Sta di fatto che l’emendamento antinucleare che presentammo prese la maggioranza nei congressi provinciali per perdere al nazionale di soli 17 voti. Che svanirono presto visto l’esplodere di Chernobyl. Tranne lasciare il tempo di nascere alle liste verdi. Ma lo scavo ambientalista nel PCI era stato profondo. Non abbastanza da imporre una rifondazione del PCI in chiave rosso verde ma abbastanza da contrastare il nuovismo governista occhettiano contro cui si schierano tutti gli ambientalisti principali del PCI o legati ad esso.
Rifondazione comunista eredita questo patrimonio e cerca di metterlo in campo. Purtroppo la pressione della governance si fa sempre più forte e per l’alternativa rosso verde la vita è dura. È dura per Rifondazione e per i no TAV. Chi scrive ha già riconosciuto l’errore di affidare ad una scissione la ricerca di una nuova dimensione identitaria che, per quanto mi riguarda stava nell’esperienza tanto (anche giustamente) criticata dell’Arcobaleno che, ricordo, voleva collocare all’opposizione dello stesso PD le forze componenti. Mi è però servito a fare in tempo a fare la battaglia per mettere la parola ecologista tra Sinistra e Libertà. E per accorgermi che questa identità deprivata dell’antagonismo comunista e delegata al terreno del governo non sarebbe andata dove a me interessava. Ho trovato un inevitabile arretramento passare alla dizione Sinistra Italiana togliendo l’ecologia e immettendo un connotato nazionale. Ora la separazione e la diaspora tra subalternità di sinistra e subalternità ecologista mi paiono logica conseguenza.
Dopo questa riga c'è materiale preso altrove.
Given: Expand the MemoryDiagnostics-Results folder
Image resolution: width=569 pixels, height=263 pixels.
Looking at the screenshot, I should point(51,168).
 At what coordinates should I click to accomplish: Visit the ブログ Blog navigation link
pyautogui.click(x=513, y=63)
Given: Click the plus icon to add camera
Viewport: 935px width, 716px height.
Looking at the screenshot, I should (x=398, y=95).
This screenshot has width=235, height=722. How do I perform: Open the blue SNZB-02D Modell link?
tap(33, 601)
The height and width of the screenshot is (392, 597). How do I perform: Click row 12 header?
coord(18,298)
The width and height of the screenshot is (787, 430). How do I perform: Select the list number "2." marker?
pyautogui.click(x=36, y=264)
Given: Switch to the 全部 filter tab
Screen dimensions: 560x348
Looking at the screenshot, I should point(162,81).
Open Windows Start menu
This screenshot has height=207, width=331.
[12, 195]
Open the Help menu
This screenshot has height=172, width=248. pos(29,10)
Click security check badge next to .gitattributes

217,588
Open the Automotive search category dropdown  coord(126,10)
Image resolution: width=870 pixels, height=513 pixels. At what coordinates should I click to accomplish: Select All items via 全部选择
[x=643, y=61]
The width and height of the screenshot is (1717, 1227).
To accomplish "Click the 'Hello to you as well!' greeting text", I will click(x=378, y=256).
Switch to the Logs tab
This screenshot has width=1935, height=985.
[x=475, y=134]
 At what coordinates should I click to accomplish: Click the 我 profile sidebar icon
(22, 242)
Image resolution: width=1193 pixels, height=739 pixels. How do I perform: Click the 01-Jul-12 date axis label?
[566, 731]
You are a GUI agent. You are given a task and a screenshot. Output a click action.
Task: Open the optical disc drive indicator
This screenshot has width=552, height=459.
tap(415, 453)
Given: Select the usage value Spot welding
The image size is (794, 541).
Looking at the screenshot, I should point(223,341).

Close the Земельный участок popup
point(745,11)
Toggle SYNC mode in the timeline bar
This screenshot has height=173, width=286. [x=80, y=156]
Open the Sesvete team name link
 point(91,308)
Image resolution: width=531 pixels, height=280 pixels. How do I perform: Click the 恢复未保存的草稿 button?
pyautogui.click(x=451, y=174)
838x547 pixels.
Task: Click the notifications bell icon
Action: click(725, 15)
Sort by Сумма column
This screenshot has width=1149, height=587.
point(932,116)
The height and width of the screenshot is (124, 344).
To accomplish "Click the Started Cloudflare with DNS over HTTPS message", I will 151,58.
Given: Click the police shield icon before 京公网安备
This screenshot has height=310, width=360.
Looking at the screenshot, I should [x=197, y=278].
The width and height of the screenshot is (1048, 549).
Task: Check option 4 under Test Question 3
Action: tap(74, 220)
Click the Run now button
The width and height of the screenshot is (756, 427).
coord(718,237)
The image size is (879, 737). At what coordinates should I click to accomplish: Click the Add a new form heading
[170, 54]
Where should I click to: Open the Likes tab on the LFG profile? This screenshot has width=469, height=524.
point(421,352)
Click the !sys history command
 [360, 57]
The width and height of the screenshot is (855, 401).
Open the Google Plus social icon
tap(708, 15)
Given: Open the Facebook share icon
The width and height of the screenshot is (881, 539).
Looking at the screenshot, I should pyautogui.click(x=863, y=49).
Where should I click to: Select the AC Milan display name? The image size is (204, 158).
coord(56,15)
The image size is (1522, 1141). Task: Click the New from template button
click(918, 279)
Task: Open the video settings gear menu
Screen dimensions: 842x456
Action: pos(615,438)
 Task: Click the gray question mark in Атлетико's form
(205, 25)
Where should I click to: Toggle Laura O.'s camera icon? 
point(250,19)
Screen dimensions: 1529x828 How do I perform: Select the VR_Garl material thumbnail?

Ma non è che questo risolve il fatto che in Italia non c’è una forza Rosso Verde adeguata. Né movimenti sul lavoro e sull’ambiente all’altezza. La cooptazione del PD nella governance è stata devastante. Ma lo sciopero generale come la resistenza di movimenti come i no TAV dicono che c’è ancora una possibilità. Senza perdere altro tempo.